One of Adams’s questions is already answered in the text, which says clearly the monument was erected in 1725. In addition, by clearing up the identity of ‘Anglunia’ the identity of the monument’s patron is revealed.

But they are at least two typographical errors on this monument, and someone more learned in classical Latin than I am may probably identify more:

(i) The date 1671 should read 1669, when Robert Comerford died;

(ii) Anglunia refers to Anglure in the Champagne area in France.

Patrick Comerford with the monument erected in the Comberford Chapel in 1725 by the Comerford family of Ireland

3, Questions created for local and family historians

As I shall point, the tablet was probably commissioned by an Irish officer and merchant, Joseph Comerford of Clonmel and Dublin, who had recently bought the chateau of Anglure in Marne, France, along with the title of Marquis d’Anglure.

He was keen to establish links between the Comerford family in Ireland and the Comberford family in Tamworth, but makes some clear and perhaps deliberate mistakes, if not representations of the stories of both families.

Let me identify some of those deliberate errors when it comes to the Comberford family of Comberford Hall and the Moat House.

Firstly, The tablet says the Comberford family had been living in Staffordshire for no more than six rather than seven centuries.

Then, as I have said, Robert Comberford (1594-1669) died in 1669, and not in 1671 as the monument claims.
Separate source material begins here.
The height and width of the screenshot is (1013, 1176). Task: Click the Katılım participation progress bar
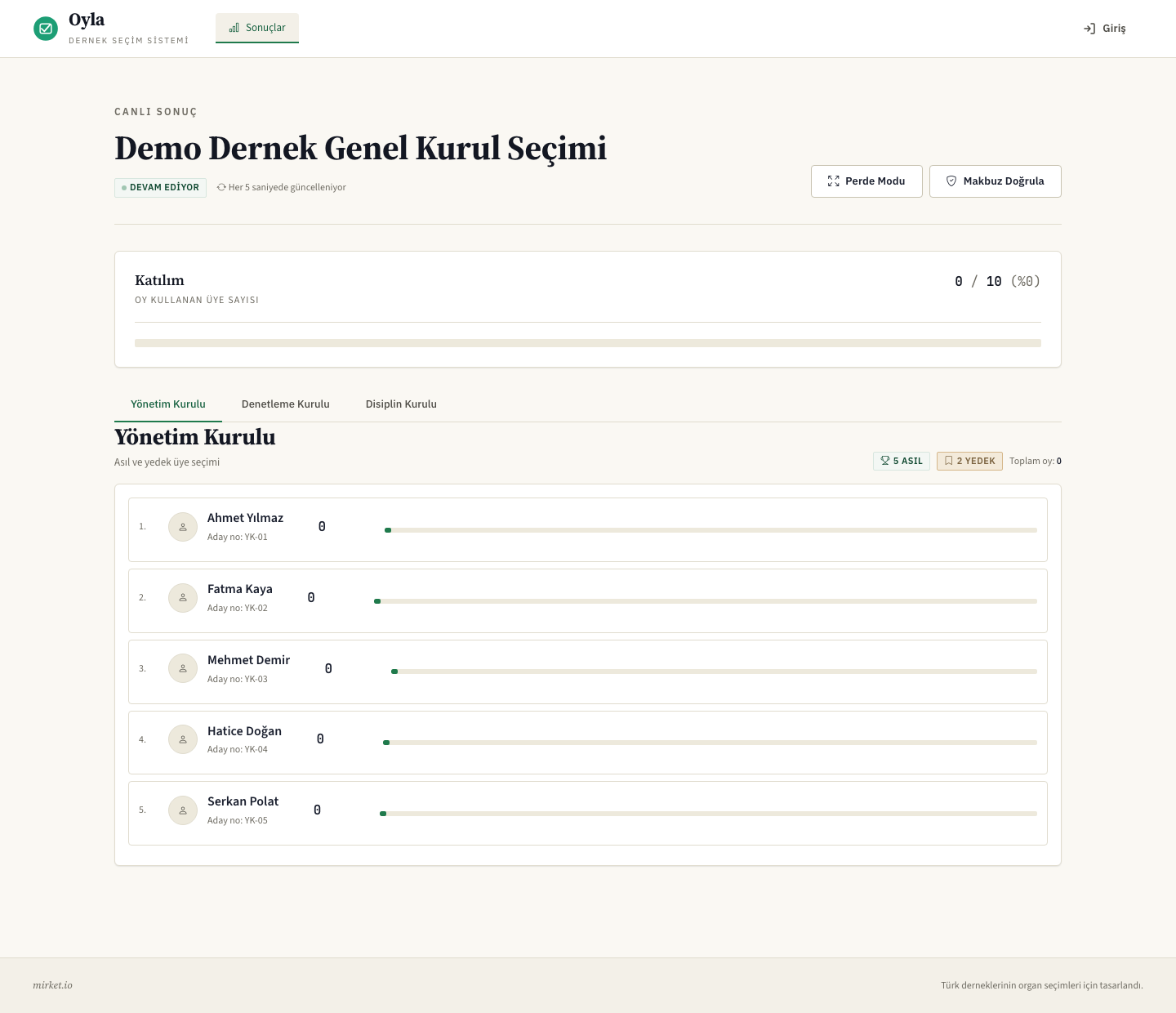click(x=588, y=343)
Robert furnished Elias Ashmole with many of the details of the Comberford family in Lichfield in 1663, although leaving some curious gaps. His wife Catherine was at least 30 years younger than him, and he died in 1669 at the age of 77, he was buried in the Comberford Chapel and his widow and two daughters continued to live at Comberford Hall until she died in 1718.

Indeed, the family had been impoverished during the Civil War, losing the Moat House on Lichfield Street in Tamworth. The family had recovered Comberford Hall, but it had been heavily mortgaged, and Catherine probably remained there as a tenant of the Skeffingtons of Fisherwick, Robert Comberford’s cousins and neighbours. Her will, written in Latin, was made on 18 January 1716, and probate was granted on 7 November 1718.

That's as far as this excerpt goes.